SELECTED EXCERPT
BEGIN
Sante Mungu its the weekendi! This morning we are slated to visit an AIDS patient working with a counterpart with GSC, Dr. Mollel. He is a visiting care practitioner that works with many HIV/AIDS patients in Arusha and we were invited to come along for about an hour to visit a woman living HIV positive and ask her any questions about her condition. It's been on the table for a long time, since we've been here actually and I'm really excited about it.
However, I woke up extreeeemely scared since I'd been sick with pretty bad dehydration and ended up fainting for a good hour and waking pretty much dissuaded from leaving my house. At around 1 p.m. I changed my mind and was feeling a lot better, so with Glucose cookies (that's actually a brand here) and a liter and half of maji baridi (cold water) I walked over to the GSC office. We took a taxi with some gifts (standard kitched items) and made our way to the woman's home. She lived right along the main road here in Arusha but in a compund of small mud houses behind some dukas (shops) that a passersby would never see. She looked about to be in her late 30's or so living by herself in this one room shack. We asked her some questions about how long she'd known her HIV status, how did she find out and what her life has been like since. Her story was incredibly moving--my ailments this morning are no issue compared to what this woman has been through. She had known of her HIV status since 2000 through regular testing in the community. She had a feeling there was something wrong through a series of miscarriages and infant mortalities, and had contracted the illness through her husband. And while she knew of her HIV status she was not taking any immunotherapy or IVs and had complications like shingles and other rashes. Perhaps very interesting about her efforts to combat the illness was the fact that the government pays for most of her treatment. She takes several pills a day, and refills at a local duka or dispensary at a hospital and it is paid for at government expenses. As an American, to see how this woman lives and is able to pay for this treatment I have to admire healthcare even in Tanzania! Its amazing that she is able to put food on her table, and it gives her so much optimism that she can continue living despite her disease.
END
DATA RECORDS
BEGIN
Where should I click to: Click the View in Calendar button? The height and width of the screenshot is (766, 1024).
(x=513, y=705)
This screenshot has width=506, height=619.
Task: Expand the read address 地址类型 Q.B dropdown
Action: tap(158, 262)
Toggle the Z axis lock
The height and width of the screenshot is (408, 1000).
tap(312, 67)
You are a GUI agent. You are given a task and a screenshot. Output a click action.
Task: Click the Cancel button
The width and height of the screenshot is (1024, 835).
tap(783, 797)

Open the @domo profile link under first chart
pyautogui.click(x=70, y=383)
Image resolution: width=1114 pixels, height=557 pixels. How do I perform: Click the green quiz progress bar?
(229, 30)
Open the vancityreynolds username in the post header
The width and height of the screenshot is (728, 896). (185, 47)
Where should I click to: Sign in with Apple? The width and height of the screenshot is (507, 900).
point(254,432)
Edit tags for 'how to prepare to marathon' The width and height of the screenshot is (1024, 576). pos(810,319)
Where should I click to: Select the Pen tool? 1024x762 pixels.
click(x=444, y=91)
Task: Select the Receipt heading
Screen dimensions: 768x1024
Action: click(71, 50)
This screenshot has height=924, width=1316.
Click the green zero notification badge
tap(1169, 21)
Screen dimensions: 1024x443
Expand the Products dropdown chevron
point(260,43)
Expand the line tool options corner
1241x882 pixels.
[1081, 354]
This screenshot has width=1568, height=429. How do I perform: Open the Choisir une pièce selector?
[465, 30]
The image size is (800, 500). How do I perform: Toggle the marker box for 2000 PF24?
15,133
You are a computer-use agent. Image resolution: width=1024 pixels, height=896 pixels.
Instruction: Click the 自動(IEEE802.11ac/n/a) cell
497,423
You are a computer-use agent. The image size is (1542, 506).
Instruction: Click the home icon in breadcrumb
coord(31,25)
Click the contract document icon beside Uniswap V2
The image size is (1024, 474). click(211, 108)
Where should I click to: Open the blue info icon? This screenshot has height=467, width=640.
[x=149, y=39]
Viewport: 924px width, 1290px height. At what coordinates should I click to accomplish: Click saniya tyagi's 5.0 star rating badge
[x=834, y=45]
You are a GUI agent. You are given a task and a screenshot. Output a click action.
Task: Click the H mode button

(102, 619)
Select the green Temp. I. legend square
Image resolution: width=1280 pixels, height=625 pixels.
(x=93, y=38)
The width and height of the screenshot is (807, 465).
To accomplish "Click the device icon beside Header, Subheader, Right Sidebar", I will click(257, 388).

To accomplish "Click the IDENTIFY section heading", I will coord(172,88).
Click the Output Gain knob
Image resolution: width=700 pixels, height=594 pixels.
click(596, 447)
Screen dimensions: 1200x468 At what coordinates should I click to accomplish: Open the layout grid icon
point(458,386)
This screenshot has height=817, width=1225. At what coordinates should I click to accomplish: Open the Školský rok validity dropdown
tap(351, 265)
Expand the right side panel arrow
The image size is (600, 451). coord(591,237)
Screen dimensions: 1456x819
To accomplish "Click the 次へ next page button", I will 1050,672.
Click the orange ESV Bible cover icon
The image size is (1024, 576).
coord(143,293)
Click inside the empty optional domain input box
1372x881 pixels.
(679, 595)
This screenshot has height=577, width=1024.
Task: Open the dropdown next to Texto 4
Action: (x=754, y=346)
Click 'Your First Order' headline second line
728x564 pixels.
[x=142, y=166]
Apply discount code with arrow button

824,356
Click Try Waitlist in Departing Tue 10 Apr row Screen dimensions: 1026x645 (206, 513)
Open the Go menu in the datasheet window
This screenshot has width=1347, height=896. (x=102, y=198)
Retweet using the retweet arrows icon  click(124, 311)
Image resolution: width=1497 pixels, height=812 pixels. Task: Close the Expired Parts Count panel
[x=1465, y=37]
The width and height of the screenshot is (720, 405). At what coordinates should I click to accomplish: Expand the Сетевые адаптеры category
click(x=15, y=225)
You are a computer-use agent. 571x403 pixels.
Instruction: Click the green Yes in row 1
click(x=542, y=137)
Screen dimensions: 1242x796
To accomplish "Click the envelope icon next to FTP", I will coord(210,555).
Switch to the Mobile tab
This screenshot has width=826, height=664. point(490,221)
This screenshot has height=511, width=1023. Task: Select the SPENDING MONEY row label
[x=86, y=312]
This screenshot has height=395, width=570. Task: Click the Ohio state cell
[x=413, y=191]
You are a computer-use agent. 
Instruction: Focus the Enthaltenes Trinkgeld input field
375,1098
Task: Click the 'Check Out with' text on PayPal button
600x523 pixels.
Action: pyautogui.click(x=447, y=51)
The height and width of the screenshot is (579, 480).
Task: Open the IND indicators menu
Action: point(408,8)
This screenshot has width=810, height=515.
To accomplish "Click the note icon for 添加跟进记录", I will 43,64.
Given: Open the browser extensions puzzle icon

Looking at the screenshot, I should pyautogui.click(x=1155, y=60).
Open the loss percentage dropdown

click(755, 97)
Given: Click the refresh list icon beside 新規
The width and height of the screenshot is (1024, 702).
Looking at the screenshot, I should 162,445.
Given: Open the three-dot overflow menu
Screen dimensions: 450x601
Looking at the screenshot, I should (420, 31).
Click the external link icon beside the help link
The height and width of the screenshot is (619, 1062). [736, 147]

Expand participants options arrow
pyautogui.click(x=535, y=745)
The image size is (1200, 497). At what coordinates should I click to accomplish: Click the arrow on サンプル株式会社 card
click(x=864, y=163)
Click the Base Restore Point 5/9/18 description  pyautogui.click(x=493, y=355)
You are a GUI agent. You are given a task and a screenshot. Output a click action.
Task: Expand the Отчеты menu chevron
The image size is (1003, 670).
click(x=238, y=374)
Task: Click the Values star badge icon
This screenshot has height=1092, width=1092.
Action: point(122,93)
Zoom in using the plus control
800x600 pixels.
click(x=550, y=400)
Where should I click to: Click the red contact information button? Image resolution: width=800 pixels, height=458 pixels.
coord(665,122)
END
TO DO
[1] Answer these questions using the blog post about the Arusha home visit, one line each.
(a) What kind of work does Dr. Mollel do?
(b) What did the writer carry on the walk to the GSC office?
(c) Since what year had the woman known her HIV status, and how did she learn it?
[2] Condense the paragraph of the blog post about the Arusha home visit that opens with "Sante Mungu its the weekendi!" into two or three sentences, keeping its main facts.
[3] Transcribe the passage of the blog post about the Arusha home visit that begins at the words "Sante Mungu its" and stops after the words "excited about it.".

ANSWERS FOR THIS EXERCISE
[1]
(a) He is a visiting care practitioner who works with many HIV/AIDS patients in Arusha.
(b) Glucose cookies and a liter and a half of maji baridi (cold water).
(c) Since 2000, through regular testing in the community.

[2] It is the weekend, and this morning the writer is scheduled to visit an AIDS patient with Dr. Mollel, a GSC counterpart and visiting care practitioner who works with many HIV/AIDS patients in Arusha. The group was invited to spend about an hour with an HIV-positive woman and ask her questions about her condition. The visit had been planned since the writer arrived, and the writer is very excited about it.

[3]
Sante Mungu its the weekendi! This morning we are slated to visit an AIDS patient working with a counterpart with GSC, Dr. Mollel. He is a visiting care practitioner that works with many HIV/AIDS patients in Arusha and we were invited to come along for about an hour to visit a woman living HIV positive and ask her any questions about her condition. It's been on the table for a long time, since we've been here actually and I'm really excited about it.